(Stored data entries)
-------
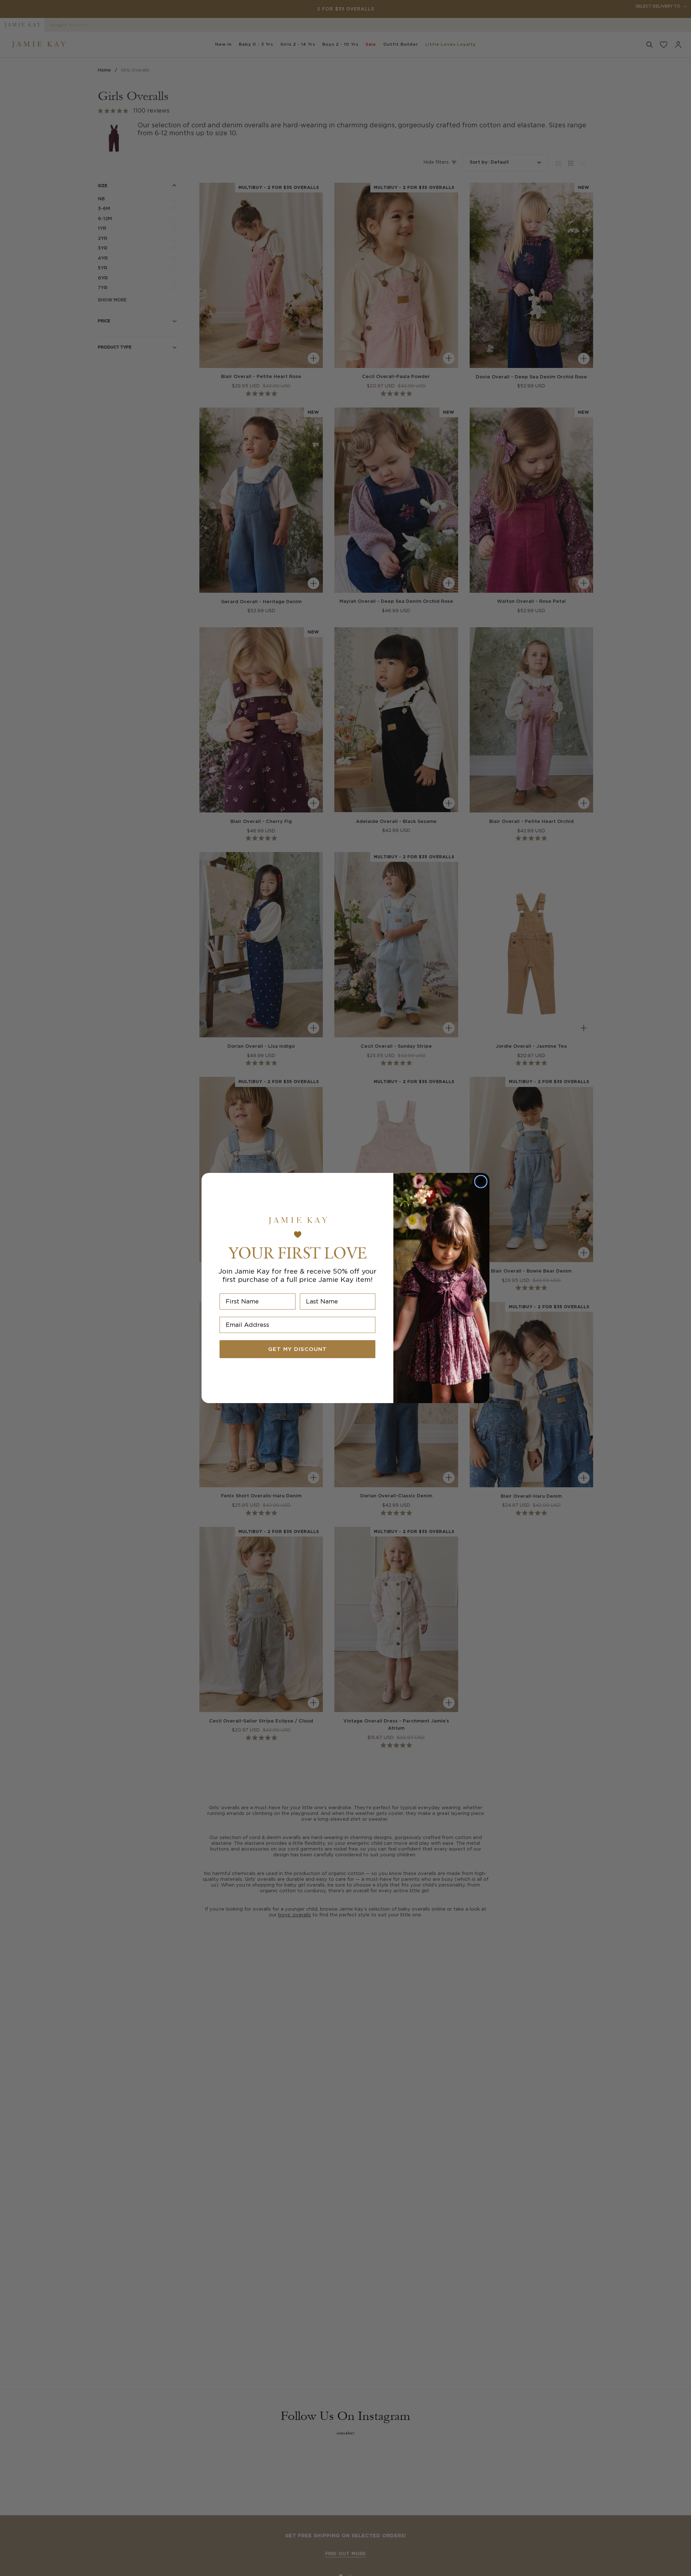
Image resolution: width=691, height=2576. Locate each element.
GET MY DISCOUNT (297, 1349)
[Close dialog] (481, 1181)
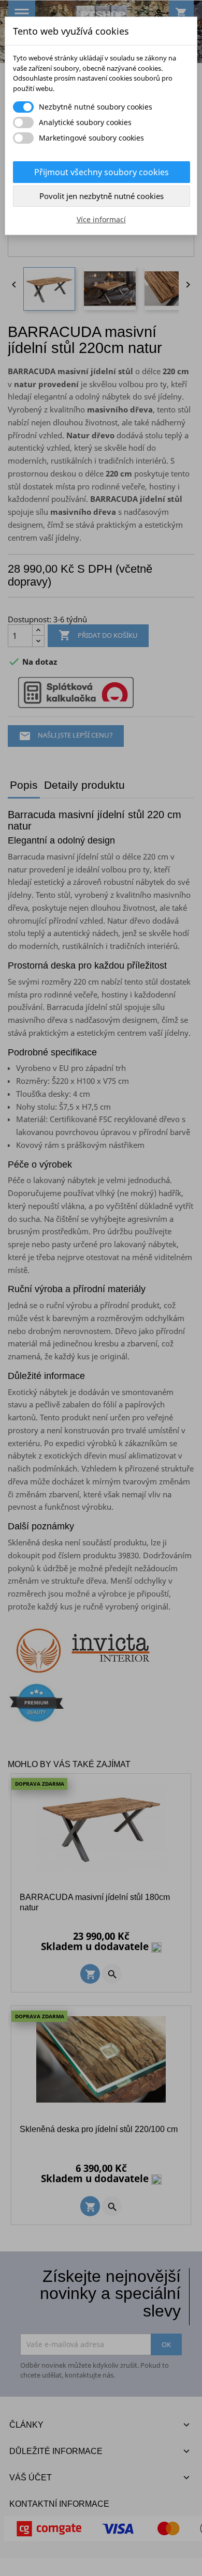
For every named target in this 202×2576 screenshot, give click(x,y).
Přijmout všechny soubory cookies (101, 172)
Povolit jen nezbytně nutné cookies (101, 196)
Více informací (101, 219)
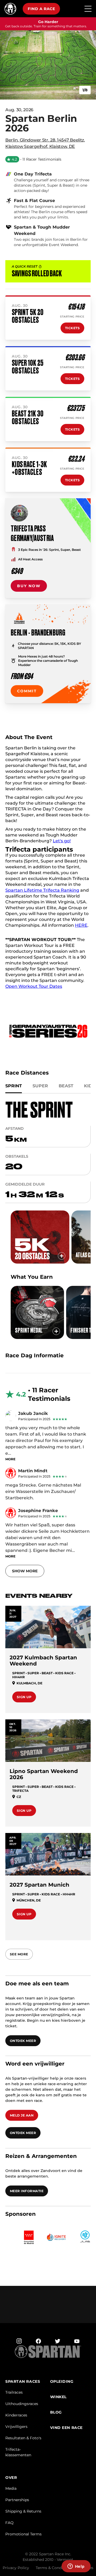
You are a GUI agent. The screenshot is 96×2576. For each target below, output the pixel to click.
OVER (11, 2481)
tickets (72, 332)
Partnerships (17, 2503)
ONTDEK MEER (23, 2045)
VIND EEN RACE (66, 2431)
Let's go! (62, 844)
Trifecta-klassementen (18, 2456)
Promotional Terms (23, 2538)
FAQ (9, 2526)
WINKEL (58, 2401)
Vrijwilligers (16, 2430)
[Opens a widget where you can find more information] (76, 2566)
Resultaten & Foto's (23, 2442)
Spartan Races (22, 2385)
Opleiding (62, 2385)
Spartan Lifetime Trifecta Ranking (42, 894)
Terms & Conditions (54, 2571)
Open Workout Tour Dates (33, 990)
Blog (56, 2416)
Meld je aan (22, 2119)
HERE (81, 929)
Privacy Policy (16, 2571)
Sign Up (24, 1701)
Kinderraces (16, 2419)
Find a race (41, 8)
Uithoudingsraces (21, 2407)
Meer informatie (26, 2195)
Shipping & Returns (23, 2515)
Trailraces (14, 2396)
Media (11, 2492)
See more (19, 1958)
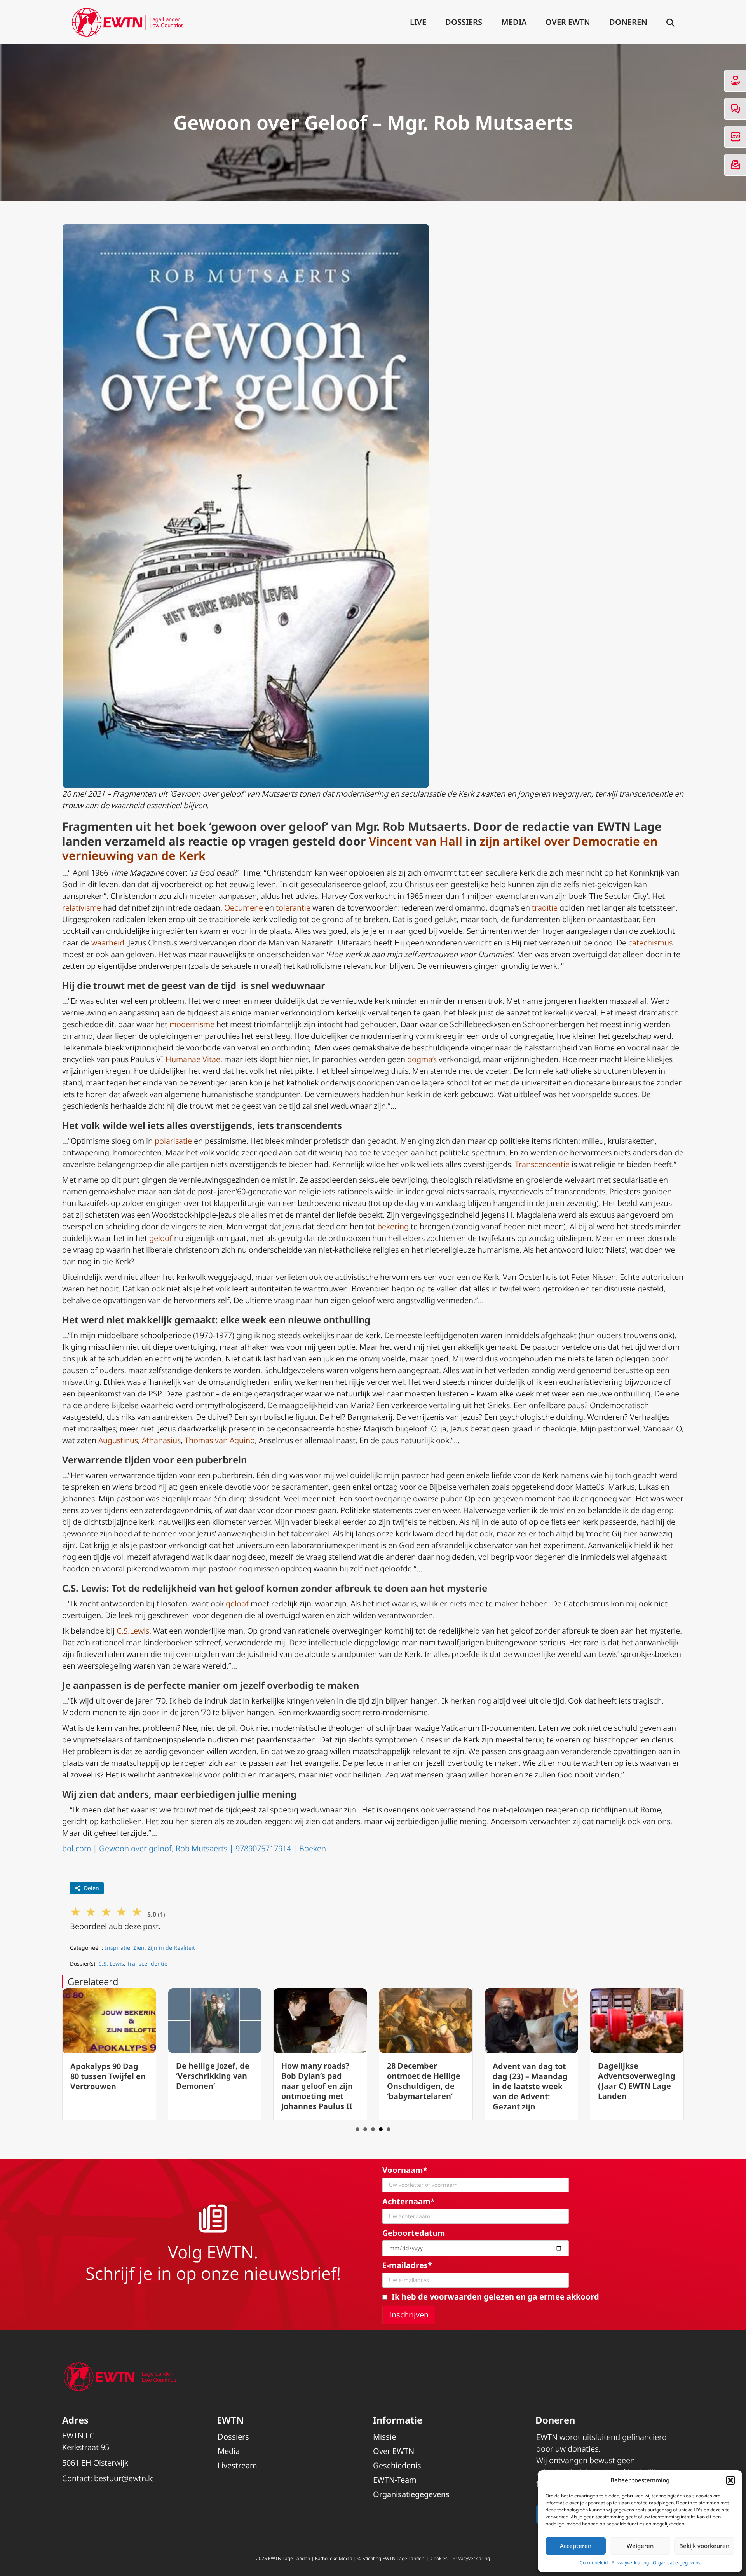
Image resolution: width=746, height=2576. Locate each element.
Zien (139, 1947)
-------
DIRECTIONS: Leave out the images and transcribe all the records exactly.

OUTPUT FOR THIS TASK:
Image resolution: width=691, height=2576. Locate each element.
GET MY DISCOUNT (297, 1349)
[Close dialog] (481, 1181)
For every named target in this 202×2576 screenshot, give click(x,y).
Přijmout všechny soubory cookies (101, 172)
Povolit jen nezbytně nutné cookies (101, 196)
Více informací (101, 219)
You are a GUI agent. The screenshot is 96×2576. For each target below, output the pixel to click.
OVER (11, 2481)
tickets (72, 332)
Partnerships (17, 2503)
ONTDEK MEER (23, 2045)
VIND EEN RACE (66, 2431)
Let's go! (62, 844)
Trifecta-klassementen (18, 2456)
Promotional Terms (23, 2538)
FAQ (9, 2526)
WINKEL (58, 2401)
Vrijwilligers (16, 2430)
[Opens a widget where you can find more information] (76, 2566)
Resultaten & Foto's (23, 2442)
Spartan Races (22, 2385)
Opleiding (62, 2385)
Spartan Lifetime Trifecta Ranking (42, 894)
Terms & Conditions (54, 2571)
Open Workout Tour Dates (33, 990)
Blog (56, 2416)
Meld je aan (22, 2119)
HERE (81, 929)
Privacy Policy (16, 2571)
Sign Up (24, 1701)
Kinderraces (16, 2419)
Find a race (41, 8)
Uithoudingsraces (21, 2407)
Meer informatie (26, 2195)
Shipping & Returns (23, 2515)
Trailraces (14, 2396)
Media (11, 2492)
See more (19, 1958)
Image resolution: width=746, height=2576. Locate each element.
Zien (139, 1947)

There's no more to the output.